Apr. 27th, 2020 07:11 pm
chocolatepot: Ed and Stede (Default)
I am so useless on Mondays - I always have been but when you're still at home it's so hard to make yourself go back to work.

Have y'all seen Emma? I'm pretty enchanted with it, apart from some of the casting (Jane Fairfax looks much older than Emma, Frank Churchill isn't very handsome or charming, and Harriet is supposed to be gorgeous - Harriet being very ordinary-looking in the movie annoys me both because I wrote a whole fic based on the sexual tension of Emma admiring her and because I also read a great chapter on how Austen played with the 18thc trope of the deserving, lovely illegitimate girl who gets taken up by a great lady and turns out to be legitimate after all). While I've thought before that the world doesn't need any more Austen adaptations, I would actually love to see a Pride and Prej movie in this same brightly lit and ironic-but-realistic style. 2005 is of course heavy on the realism but for the sake of playing up the romance (muddy, farmy Longbourn vs clean, monumental Pemberley) and 1995 looks ironically at the grotesque characters and seriously/romantically at the others while using realism for that '90s candlelight-drenched heritage-film experience. An adaptation that makes Elizabeth and Mr. Darcy look a bit silly at times, like Emma holding up her skirt in front of the fire/getting a nosebleed or Mr. Knightley being dressed by his valet/flinging himself on his parlor floor, and filmed with bright colors and wide-angle shots of the landscape overlaid with Maddy Prior singing English folk songs, would be a welcome addition to the canon.

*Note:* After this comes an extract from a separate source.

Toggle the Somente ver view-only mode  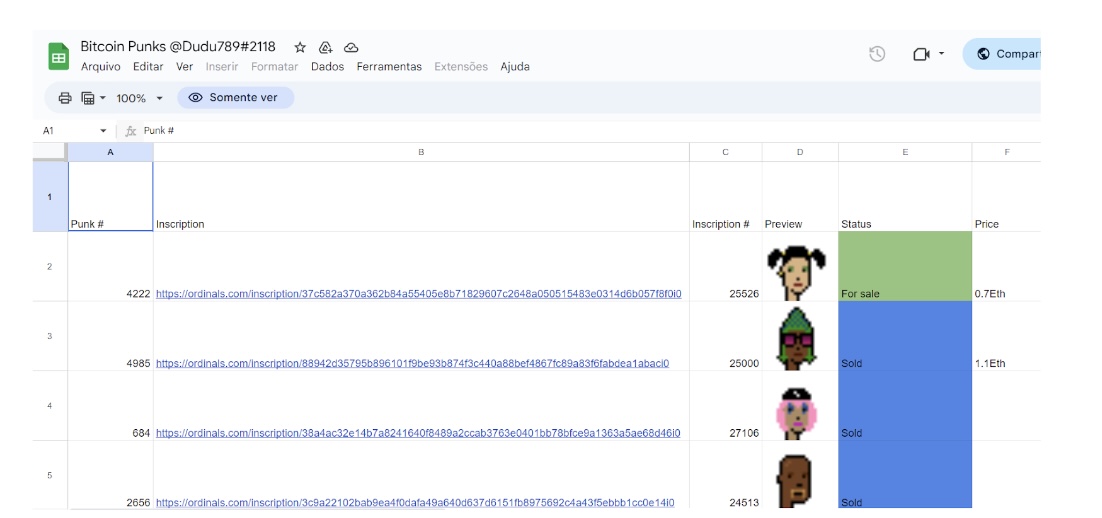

First spencer test has come in, and I've screwed up the shoulders! Need to lengthen the front from them (and therefore grade the collar). Sometimes I just don't adequately visualize these things.
chocolatepot: The bodice of a woman, from a painting by Caravaggio (Caravaggio)
I try to take fiction breaks between non-fiction book, or every couple of non-fiction books, and this time I picked up The Ring and the Crown by Melissa de la Cruz, a YA novel set in a world where magic is real, Merlin is borderline immortal and helped England win the Hundred Years War, and in 1900 the heir to the Anglo-French Empire is being married off to the Prussian prince to end a serious war. Very interesting concept, but in the end it's YA, and so I wasn't very surprised when it turned out to be more like Gossip Girl or Elite or some other show about rich teenagers having relationship drama. Then in the last chapter or two it suddenly went WHOOOOSH and a ton of plot landed. Apparently there was supposed to be a sequel but the sales weren't good enough, which ... the author has all my sympathies because I sure know how that feels, but I can also understand why the sales were bad, because it's not a great book.

More details ... )

Working from home allows me to put on mindless television, which has led me to watch Married at First Sight, a reality show where people submit themselves to be paired up with someone to marry, and they literally first meet at the altar. The show sends them on a honeymoon and makes them move in with each other, and if they decide they can't take each other they have to go through the divorce process. It's terrible but I want to know how the couples turn out (one broke up during/immediately after the honeymoon). Also interesting to watch around the same time as Unorthodox, a drama about a woman fleeing the Orthodox community in Brooklyn.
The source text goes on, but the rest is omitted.